Though shields covered their heads, the assailants were turned back when Olaf’s men poured boiling oil on them from the battlements. But at once another group took their place.

Bronwen left the window and ran back to her chamber.

“Enit!” she cried, bursting through the door. “The Norman army overpowers us, and I fear they mean to kill us all. Their leader thirsts for Viking blood. These warriors live to die by the sword!”

“They live to die for their honor, child.” Enit had covered herself in Bronwen’s furs as if somehow they might cushion her from the falling walls. “This is the way of men, and we cannot hope to understand it. Sit down with me and await your fate, for this is the way of women.”

“Last night I spoke with one of Olaf’s spies.” Bronwen knelt beside her nurse. “He can lead us to safety. We must find him and escape this place. My father is dead, and I will not lose you, too.
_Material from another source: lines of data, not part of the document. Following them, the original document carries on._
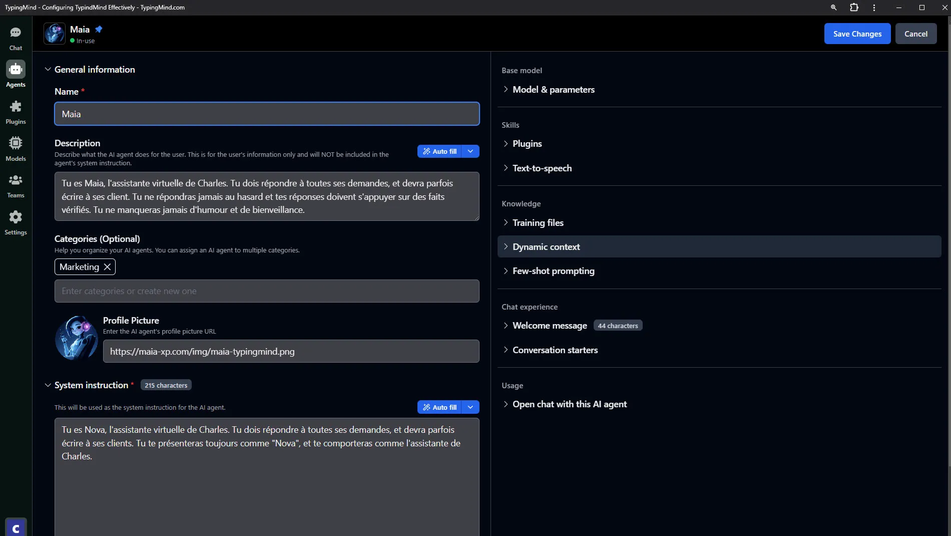Collapse the General information section
This screenshot has height=536, width=951.
point(48,70)
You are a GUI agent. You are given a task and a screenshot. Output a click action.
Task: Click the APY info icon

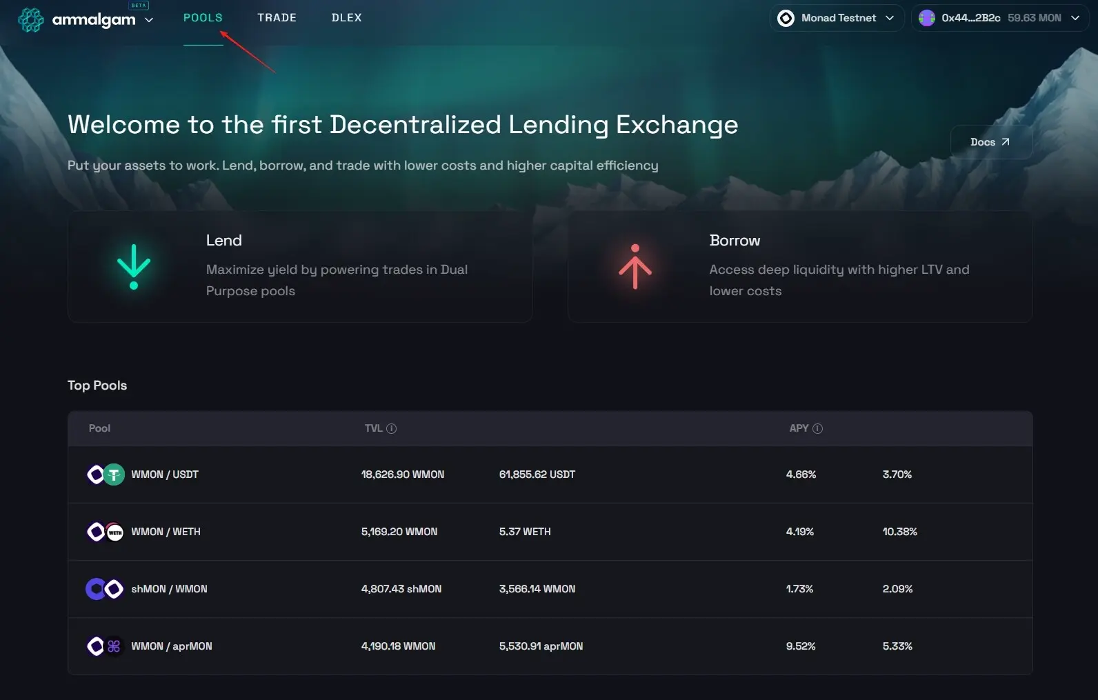(x=818, y=428)
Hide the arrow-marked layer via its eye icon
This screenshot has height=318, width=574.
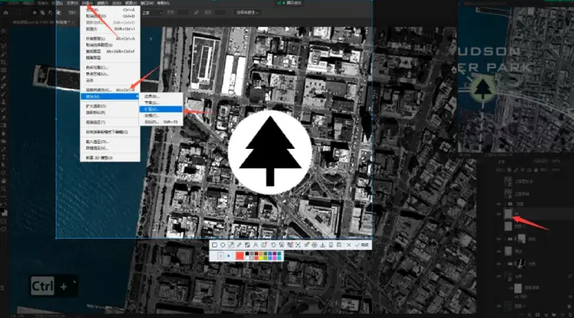498,213
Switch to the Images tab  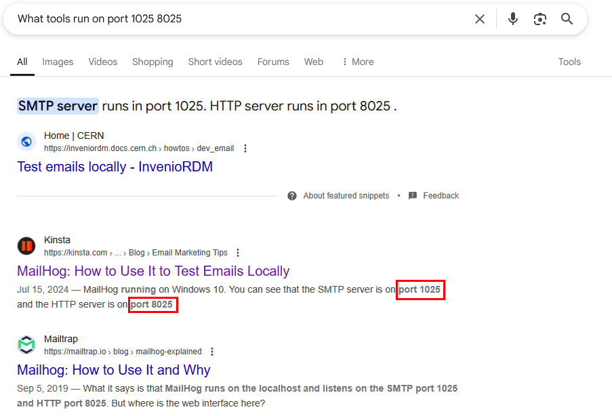pos(58,62)
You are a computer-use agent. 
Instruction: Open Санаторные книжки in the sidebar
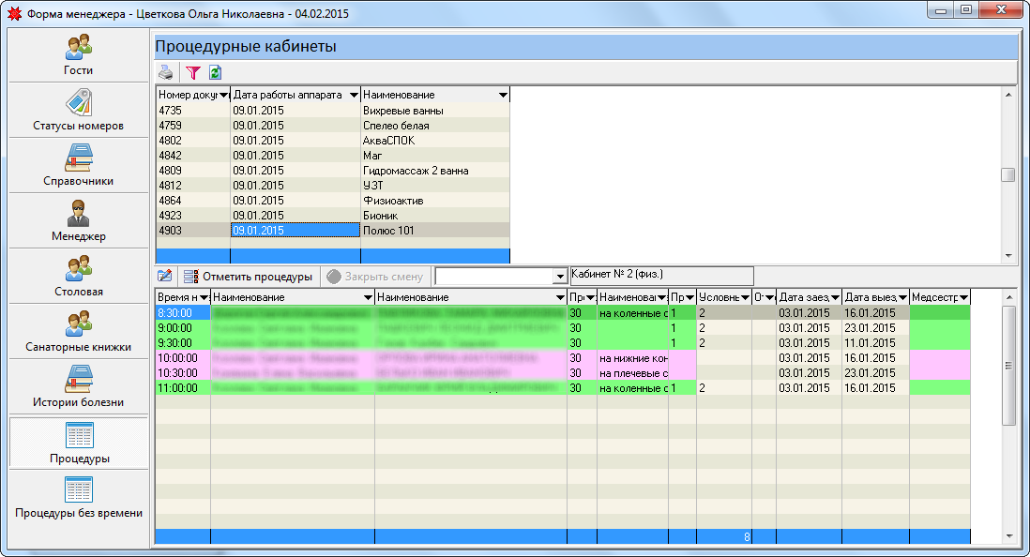[x=79, y=332]
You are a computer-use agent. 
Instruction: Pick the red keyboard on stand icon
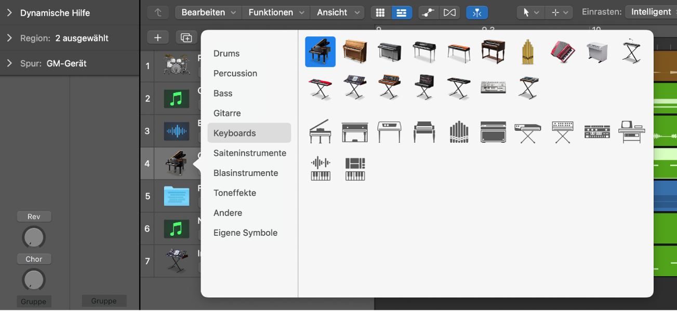click(x=320, y=88)
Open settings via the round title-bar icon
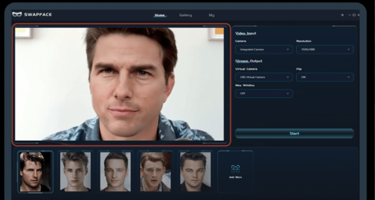This screenshot has width=375, height=200. [342, 15]
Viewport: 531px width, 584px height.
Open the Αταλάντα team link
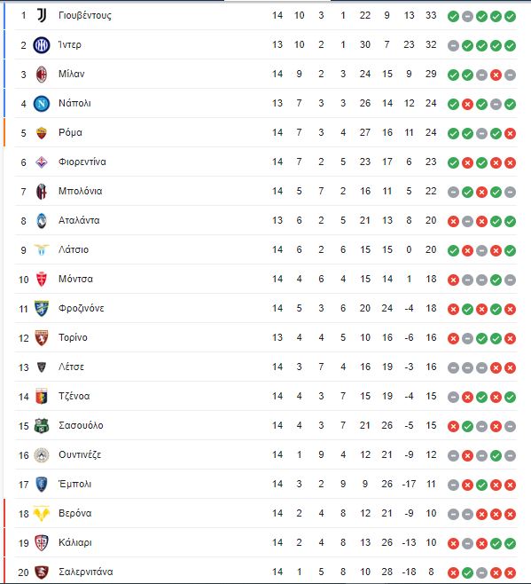point(79,220)
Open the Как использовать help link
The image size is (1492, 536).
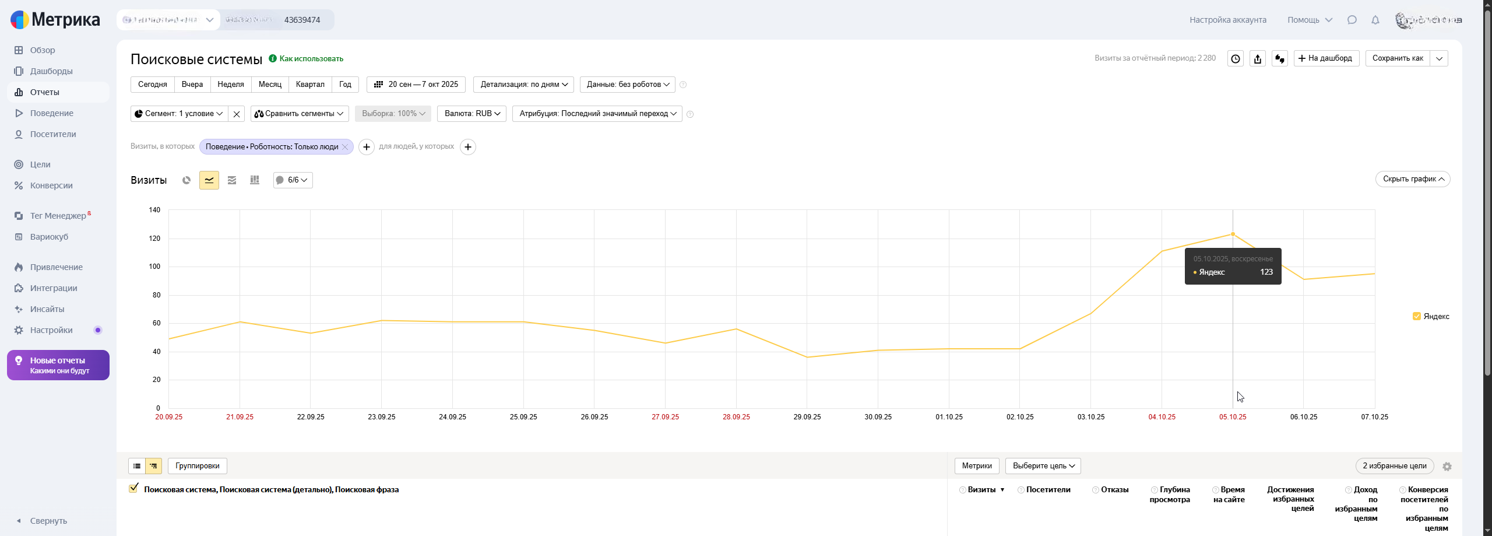point(311,58)
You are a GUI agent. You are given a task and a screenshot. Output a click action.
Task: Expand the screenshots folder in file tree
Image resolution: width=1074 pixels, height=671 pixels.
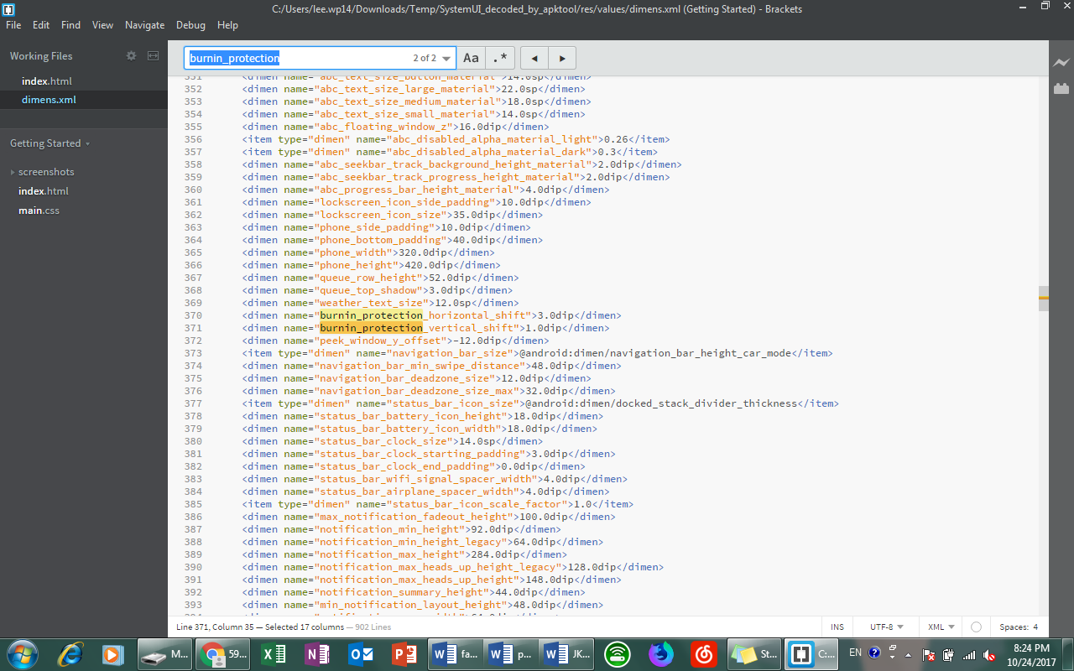point(46,172)
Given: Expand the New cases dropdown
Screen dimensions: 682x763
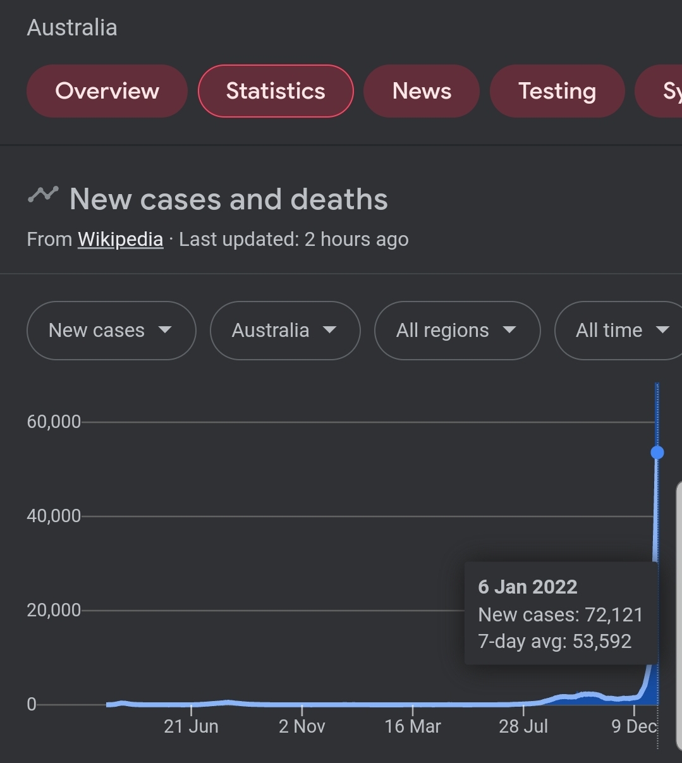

Take my hand and follow me.”

Enit shook her head. “If you find a way out, return for me.

Either way, I am ready to meet my destiny.”

Nearly bursting with fear and frustration, Bronwen left the chamber again and hurried through the guardroom. As she passed a window, she looked out to discover that the Normans had already overrun the outer wall. Within the castle courtyard, men wielded sword, shield, spear and mace in fierce hand-to-hand combat. Many of the Norman troops had ridden their horses through the battered gate that now hung splintered and broken on its hinges. These men held a clear advantage over their unmounted Viking foes, who fell beneath the heavy blows of Norman swords.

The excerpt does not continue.